Nile Rodgers and Bernard Edwards met in 1970, when both were jazz-trained musicians fresh out of high school. Edwards had attended New York's High School for the Performing Arts and was working in a Bronx post office at the time, while Rodgers' early career also included stints in the folk group New World Rising and the Apollo Theater house orchestra. Around 1972, Rodgers and Edwards formed a jazz-rock fusion group called the Big Apple Band. This outfit moonlighted as a backup band, touring behind smooth soul vocal group New York City in the wake of their 1973 hit "I'm Doin' Fine Now." After New York City broke up, the Big Apple Band hit the road with Carol Douglas for a few months, and Rodgers and Edwards decided to make a go of it on their own toward the end of 1976. At first they switched their aspirations from fusion to new wave, briefly performing as Allah & the Knife Wielding Punks, but quickly settled into dance music. They enlisted onetime LaBelle drummer Tony Thompson and vocalists Norma Jean Wright and Alfa Anderson, and changed their name to Chic in summer 1977 so as to avoid confusion with Walter Murphy & the Big Apple Band (who'd just hit big with "A Fifth of Beethoven").

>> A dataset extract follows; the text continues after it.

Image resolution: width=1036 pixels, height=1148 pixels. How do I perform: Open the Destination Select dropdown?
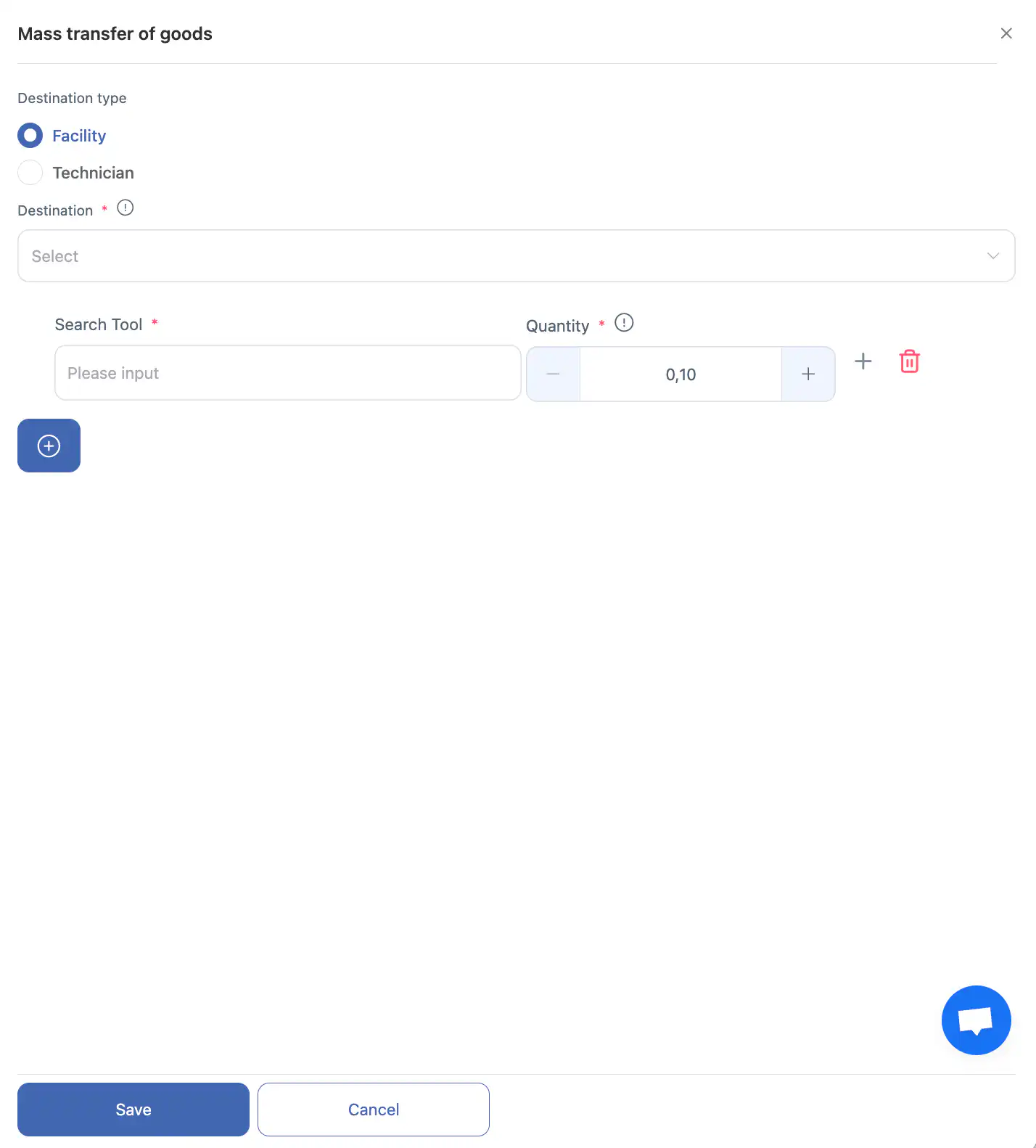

Augmented in the studio by keyboardists Raymond Jones and Rob Sabino, Chic recorded the demo single "Dance, Dance, Dance (Yowsah, Yowsah, Yowsah)" and shopped it around to several major record companies, all of which declined it. The small Buddah label finally released it as a 12" in late 1977, and as its club popularity exploded, Atlantic stepped in, signed the group, and re-released the single on a wider basis. "Dance, Dance, Dance" hit the Top Ten, peaking at number six, and made Chic one of the hottest new groups in disco. The band scrambled to put their self-titled first album together, and it spawned a minor follow-up hit, "Everybody Dance," in early 1978. At this point, Wright left to try her hand at a solo career (with assistance from Rodgers and Edwards), and was replaced by Luci Martin. It was a good time to come onboard; "Le Freak," the first single from sophomore album C'est Chic, was an out-of-the-box smash, spending five weeks on top of the charts toward the end of 1978 and selling over four-million copies (which made it the biggest-selling single in Atlantic's history). Follow-up "I Want Your Love" reached number seven, cementing the group's new star status, and C'est Chic became one of the rare disco albums to go platinum.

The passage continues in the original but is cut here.